The Hoka One One Challenger ATR 4 ($130) is consistent with Hoka’s approach for the previous three versions, with a tradeoff of slightly less cushioning for even less weight.
Still, the Challenger ATR offers superior cushioning in a versatile trail running shoe that can also be counted on to handle roads and paved trails with ease.
Hoka One One Challenger ATR 4 General Info
The Challenger (31 mm, 26 mm) is incredibly lightweight (9 ounces). Given the amount of cushioning the shoe offers, it is amazing how Hoka was able to balance that with how light it is.
I really came to appreciate the Challenger ATR’s breathable mesh upper, especially as the temperature turned much warmer during my late spring and summer runs.
When it comes to fitting, I wear either a 10 or 10.5 and I found the size 10.5 Hokas to fit me and my wide feet well.
The toe box (redesigned for the ATR 3’s and kept for the most recent version) is quite comfortable, letting my toes splay out without feeling like I was wearing shoes that were too large.
The fourth generation keeps much of what the previous edition offered runners: maximal cushioning with a light ride.
Notably, Hoka stripped down the upper in order to shave off weight off from the previous version. Some runners may feel that the uppers are not as strong or supportive as the previous model.
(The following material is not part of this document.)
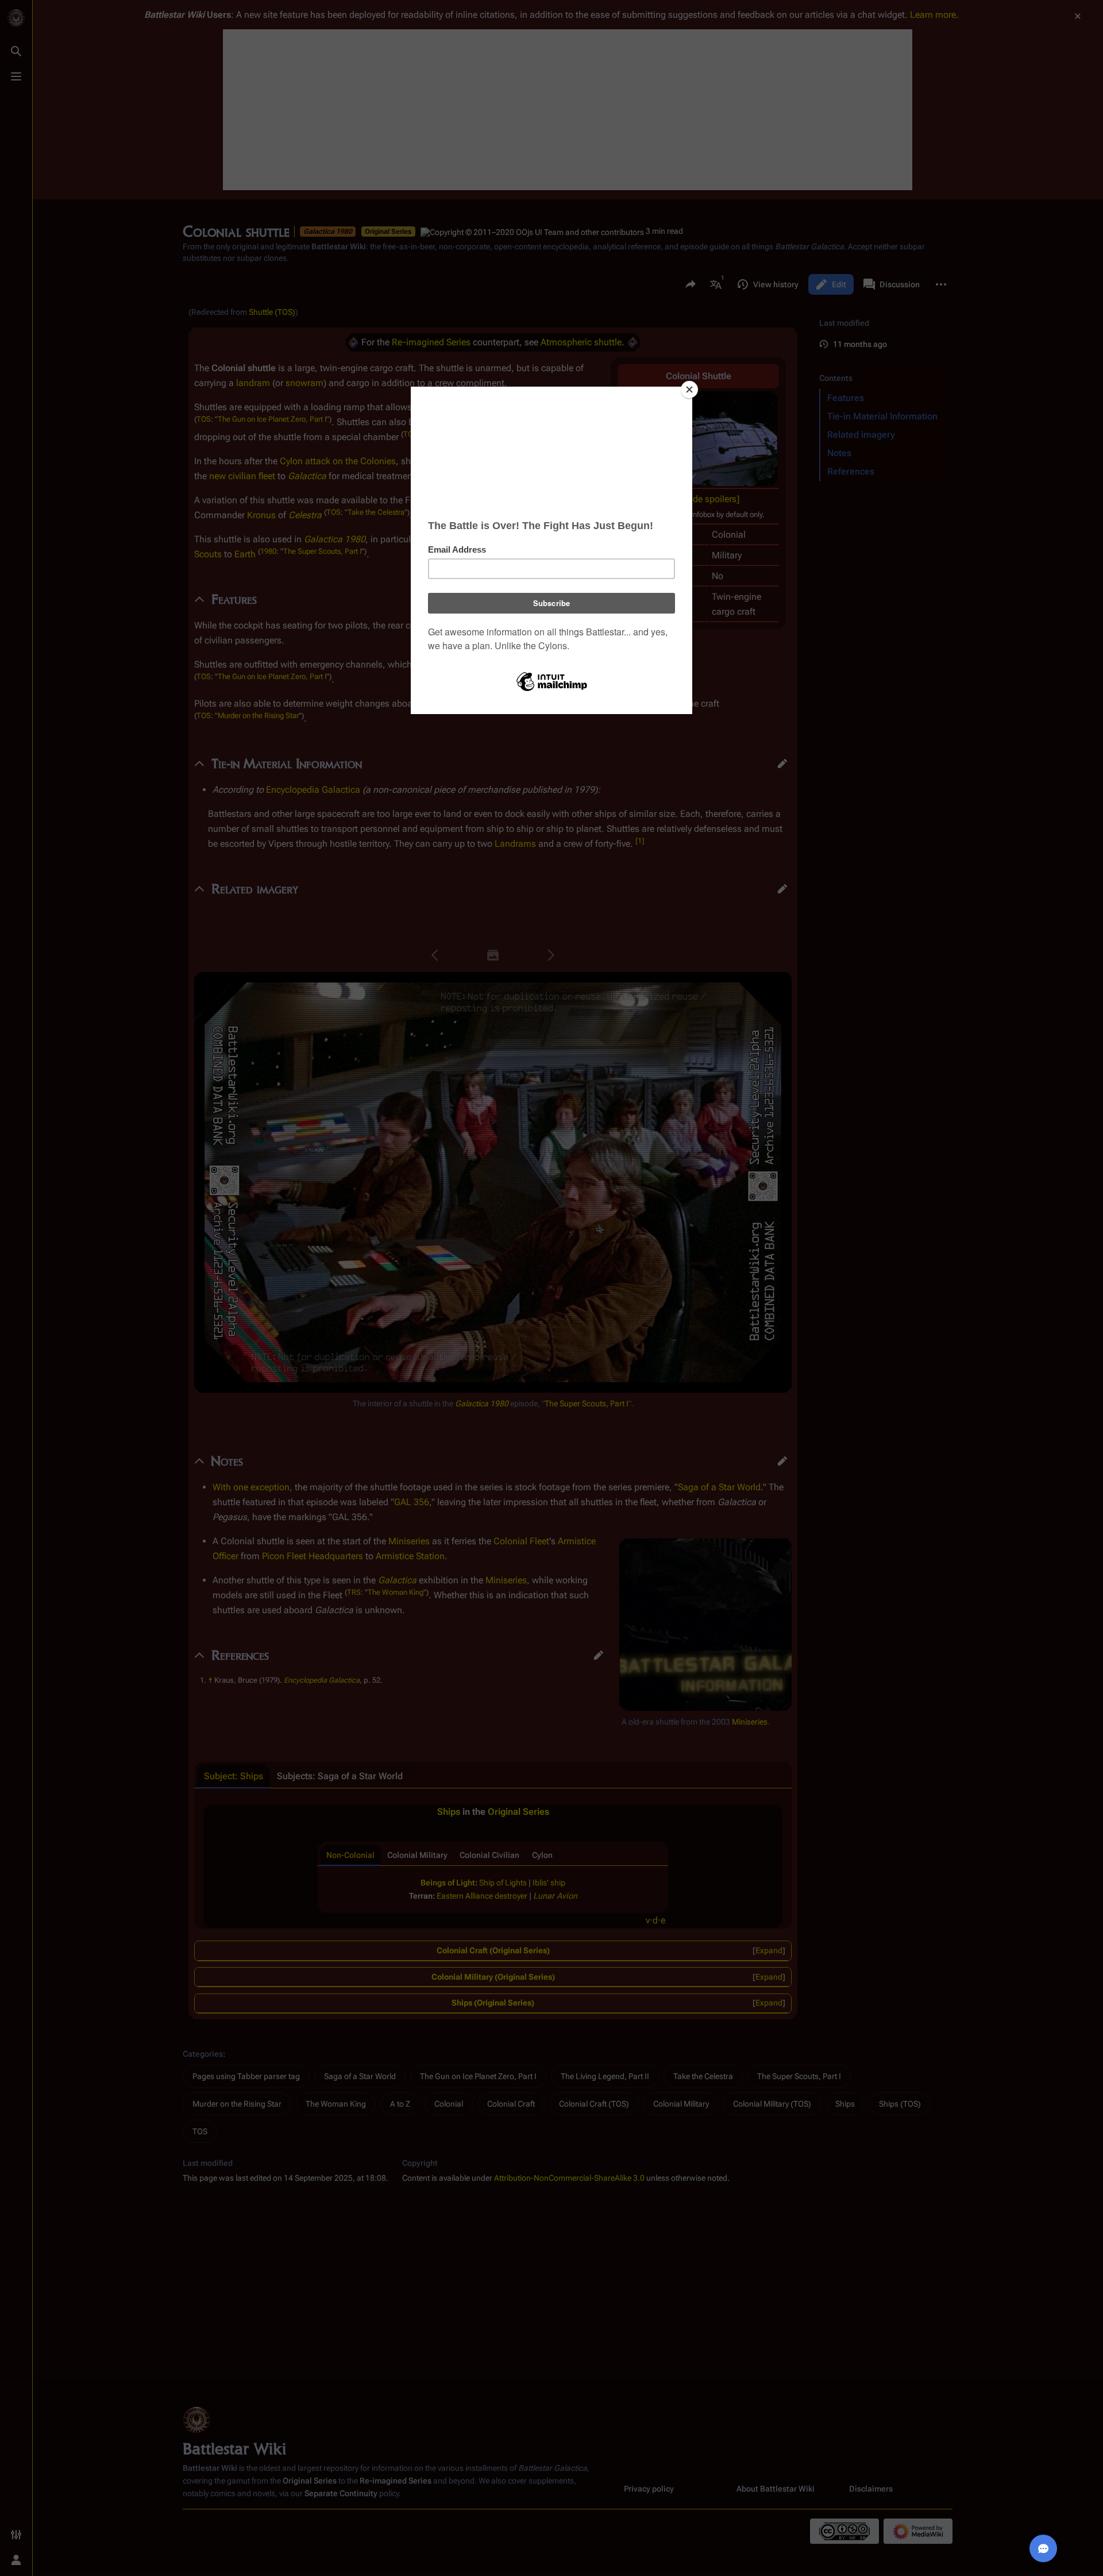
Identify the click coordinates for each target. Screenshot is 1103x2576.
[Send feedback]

Hoka One One Challenger ATR 4 Sole Unit
Let’s start out at the bottom.
The Challenger’s 4mm lugs are a good size for navigating basic trails, though they are probably too small to be much use along muddy courses. Near the midsole, the lugs are noticeably wider, allowing the runner more support when pushing off.
The Challenger ATR 4’s thick EVA foam midsole is quite responsive and firm, much more so than other Hokas that use the marshmallow midsole.
Hoka utilizes a curved midsole —a Meta-Rocker — for heel-to-toe transition. The Meta-Rocker goes a long way in giving the runner quick turnover, allowing him or her to be confident in speeding down the trails.
It’s worth noting that the Challenger ATR 4 does not have a rockplate.
The midsole capably handles loose rocks, roots and other trail challenges. However, this is one part of the shoe that indicates it’s not the best choice for challenging or technical trails, unlike its predecessor.
The ATR 4’s thin upper and diminished protection appear to be victims of the move to a lighter shoe.
Hoka One One Challenger ATR 4 Upper Info
Our wet spring and early summer gave me plenty of opportunities to test the Challenger’s ability to deal with water.
Hoka designed the upper in this mode, using a double mesh upper and adding a new padded heel cup. Both elements work quickly to repel water and dry a soaked shoe.
I’ve found the mesh layer to be durable. Tucked in behind the mesh are midfoot overlays that are useful in keeping the foot secure.
The Challenger ATR 4 also offers a well-padded tongue and flat, easy-to-tie laces.
I would caution runners who feel more secure in supremely padded trail shoes that they may be in for a letdown in assessing this shoe.
While I believe there is ample padding — and sacrificing some cushion for weight is acceptable — I can understand why some Hoka fans would be disappointed.
Hoka One One Challenger ATR 4 Conclusions
So, how would I incorporate the Hoka Challengers into my training and/or racing?
I live less than a mile from the high school cross-country course so I appreciate having a trail shoe that handles roads well, allowing me to get to and from the course without having to drive or worry about my trail shoes.
I could see myself training in Hokas, especially if I want to do a mix of trail and roads.
When it comes to racing, I could myself using the Challengers in races where there is a combination of trails and roads.
The most recent 50-miler I did, for example, had long stretches of gentle to moderate trails but there were several spots in the out-and-back where we were on roads and Jeep roads.
If I do the same race next year, I would have no qualms about using the Challenger in this race. However, at the same time, I would be cautious about using this shoe if the course was expected to be muddy due to the 4mm lugs.
Another use for the shoes could be trail hiking. While I did not specifically try the Challenger on a hike, the cushioning, breathability and support would likely all combine for a shoe that would do well on a long hike.
That’s something I plan to do as a way to repurpose the shoes, once its running days are over.
We purchased a pair of Hoka One One Challenger ATR 4 from runningwarehouse using our own money. This did not influence the outcome of this review, written after running more than 50 miles in them.